Apache Atlas ReferencePDF version

Apache Atlas Advanced Search language reference

Atlas lets you search for metadata using a domain-specific language with a SQL-like format.

If you find that the Basic Search or Free-text Search doesn't allow you to search as precisely as you would like, you can create a query in the Advanced Search interface to return exactly the results you are looking for. Advanced Search queries use a domain-specific language that is intentionally SQL-like.

Each Advanced Search query is in the form of three clauses:

FROM WHERE SELECT

Additional keywords such as GROUPBY, ORDERBY, and LIMIT can be used to affect the output.

The value specified in the FROM clause acts as the scope of the query. You can specify any entity type in the FROM clause. The possible entity types are the same list as in the Type search; the names are case-sensitive.

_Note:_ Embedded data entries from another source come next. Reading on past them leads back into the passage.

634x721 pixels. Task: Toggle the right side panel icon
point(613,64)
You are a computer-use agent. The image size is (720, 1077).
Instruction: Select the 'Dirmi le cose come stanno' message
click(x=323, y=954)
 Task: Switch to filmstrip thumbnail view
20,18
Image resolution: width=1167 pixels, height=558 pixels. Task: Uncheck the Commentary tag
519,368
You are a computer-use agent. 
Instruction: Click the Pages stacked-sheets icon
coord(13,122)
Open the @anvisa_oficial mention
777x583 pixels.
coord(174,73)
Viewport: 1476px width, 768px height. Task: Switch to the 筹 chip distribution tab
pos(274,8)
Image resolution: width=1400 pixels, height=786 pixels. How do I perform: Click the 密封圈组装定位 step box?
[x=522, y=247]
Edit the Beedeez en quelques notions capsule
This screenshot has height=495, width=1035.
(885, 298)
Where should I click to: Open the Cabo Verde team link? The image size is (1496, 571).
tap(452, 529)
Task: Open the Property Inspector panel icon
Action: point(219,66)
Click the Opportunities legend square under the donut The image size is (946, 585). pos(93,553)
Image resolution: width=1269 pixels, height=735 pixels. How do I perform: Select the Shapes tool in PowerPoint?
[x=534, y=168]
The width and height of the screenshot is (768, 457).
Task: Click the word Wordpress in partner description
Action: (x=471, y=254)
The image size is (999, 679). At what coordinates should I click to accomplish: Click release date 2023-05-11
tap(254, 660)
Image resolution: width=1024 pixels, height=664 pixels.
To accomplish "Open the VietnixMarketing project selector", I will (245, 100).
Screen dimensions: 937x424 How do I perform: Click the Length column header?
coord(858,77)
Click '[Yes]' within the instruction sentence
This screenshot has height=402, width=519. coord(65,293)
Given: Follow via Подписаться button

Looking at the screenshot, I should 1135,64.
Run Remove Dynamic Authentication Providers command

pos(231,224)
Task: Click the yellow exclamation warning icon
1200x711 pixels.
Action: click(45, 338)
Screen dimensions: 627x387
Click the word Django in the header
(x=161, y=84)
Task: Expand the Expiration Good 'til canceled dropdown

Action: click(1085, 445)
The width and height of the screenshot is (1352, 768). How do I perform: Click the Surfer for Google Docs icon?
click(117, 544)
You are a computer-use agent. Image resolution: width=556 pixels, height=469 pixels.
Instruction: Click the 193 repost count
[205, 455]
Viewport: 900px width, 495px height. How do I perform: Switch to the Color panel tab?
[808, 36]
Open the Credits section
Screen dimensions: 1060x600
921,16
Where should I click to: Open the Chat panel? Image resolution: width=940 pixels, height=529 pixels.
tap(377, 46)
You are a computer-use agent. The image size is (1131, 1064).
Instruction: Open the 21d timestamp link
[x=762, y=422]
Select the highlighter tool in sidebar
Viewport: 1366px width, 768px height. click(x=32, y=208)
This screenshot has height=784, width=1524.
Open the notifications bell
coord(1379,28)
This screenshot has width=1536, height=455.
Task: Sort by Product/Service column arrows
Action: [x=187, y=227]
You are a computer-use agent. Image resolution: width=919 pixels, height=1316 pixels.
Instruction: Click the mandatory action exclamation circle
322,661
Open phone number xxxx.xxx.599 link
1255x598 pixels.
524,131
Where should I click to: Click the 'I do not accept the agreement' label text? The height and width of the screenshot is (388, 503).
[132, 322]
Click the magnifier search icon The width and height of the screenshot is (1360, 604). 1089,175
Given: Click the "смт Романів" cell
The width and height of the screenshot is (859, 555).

The FROM clause is required and also assumed: the first item included in the query (if not literally the word "from") is assumed to be the object of the FROM clause.

Examples

With or without FROM: To retrieve all entities of type "hive_db" use one of the following queries:

hive_db
from hive_db

If you only specify a FROM clause, Atlas returns all entities of that type.

The WHERE clause allows for filtering over the result set identified in the FROM clause by specifying a condition of the form:

identifier operator 'literal'

The identifier is the name of a property of the entity type specified in the FROM clause. The properties for a given entity type are those shown in the Properties tab of an entity detail page. The names are case-sensitive.

Operators vary by the data type of the literal and include the following:

String: = LIKE

Numeric, Date: = < >

Boolean: =

The LIKE operator allows you to use wildcards in the literal. Asterisk (*) replaces zero to multiple values; question mark (?) replaces a single value.

The literal must be enclosed in single or double quotes. Matches are case-sensitive. Literals can be lists of values. If you specify comma-separated values in square brackets, they act as an OR operation.

Dates used in literals need to be specified using the ISO 8601 format and in single or double quotes.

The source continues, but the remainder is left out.